El diseño de política pública es una labor compleja y, también, con amplias implicaciones en la vida de muchas personas. Parte del rol de la academia se enfoca en su contribución a la construcción de políticas públicas. Este rol no es únicamente de las universidades, también contribuyen centros de pensamiento, consultoras, entre otros. El diseño de políticas no depende únicamente de los aportes de estos actores, también inciden factores políticos y contextos sociales. Aquí me enfoco en el papel de las evaluaciones académicas de políticas públicas.
Cuando los resultados indican que la política pública funcionó, se abre un amplio espacio para la comunicación con los funcionarios, acceso a información y cobertura mediática. Este hecho no me parece negativo per se. En efecto, diseñar e implementar políticas públicas es un gran mérito para los funcionarios y para los políticos involucrados. Estas intervenciones positivas, en muchos casos, mejoran o cambian la vida de los beneficiarios. Incluso, que el uso de resultados positivos de estudios rigurosos tenga réditos electorales no me parece problemático y considero que podrían generarse círculos virtuosos.
Desafortunadamente, cuando los resultados son negativos, se reciben con desconfianza y no hay esfuerzos desde los gobiernos por entenderlos, apropiarlos y, mucho menos, socializarlos. Este comportamiento se explica principalmente por los sesgos de confirmación, es decir, que solamente se consideren argumentos que soportan las ideas propias, que tenemos todas las personas. No obstante, los costos en términos de política pública son elevados.
En primer lugar, en implementaciones en curso, no contribuye a realizar ajustes que pueden mitigar los efectos negativos. En ese sentido, aumentan los costos hundidos de políticas públicas que no logran los resultados esperados. En segundo lugar, son esenciales para el diseño de futuras intervenciones. Por último, no contribuyen a generar relaciones más cooperativas entre quienes realizan las evaluaciones, generalmente expertos sectoriales, y quienes definen las políticas. Este comportamiento impide que la identificación de elementos problemáticos tenga el efecto esperado y que se reproduzcan los mismos errores en otras intervenciones.
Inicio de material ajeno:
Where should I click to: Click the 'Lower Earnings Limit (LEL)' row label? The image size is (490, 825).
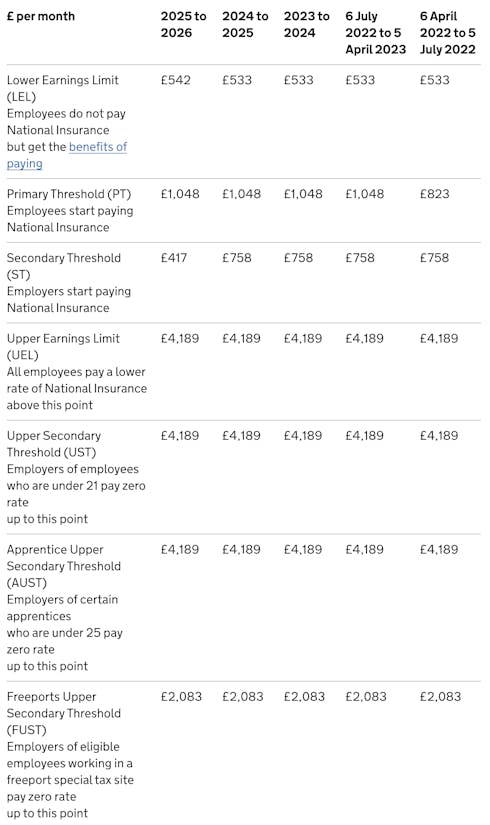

Esta no es una reflexión para elogiar el funcionamiento de la academia. De hecho, las circunstancias actuales reflejan sus limitaciones a la hora de aportar de manera práctica a las soluciones. Tampoco pretende posicionar este tipo de resultados por fuera de las dinámicas políticas ni de los sesgos de los investigadores. En ese mismo sentido, tampoco quiero desconocer las dinámicas políticas a la hora de diseñar, implementar políticas o hacer parte de un gobierno.
Lo que considero es que, de parte de los funcionarios, se podría fortalecer la capacidad de autocrítica, así como un interés transversal por este tipo de trabajos. Este interés, que se traduce en el acceso a información y en la disponibilidad a crear espacios de discusión, no debería estar condicionado a los resultados. Quienes asumen los costos de no ajustar programas e intervenciones son las comunidades y los beneficiarios de las intervenciones públicas.
La solución no viene únicamente de los funcionarios, académicos y expertos deben tener como propósito final mantener discusiones con estos actores para que sus resultados vayan más allá de una publicación. Los tiempos de la academia y de la formulación de políticas son diferentes. En ese sentido, la investigación puede participar más activamente en los momentos que se necesita. Así, con esfuerzos desde ambos lados se podría construir un ciclo virtuoso sostenible entre estos actores.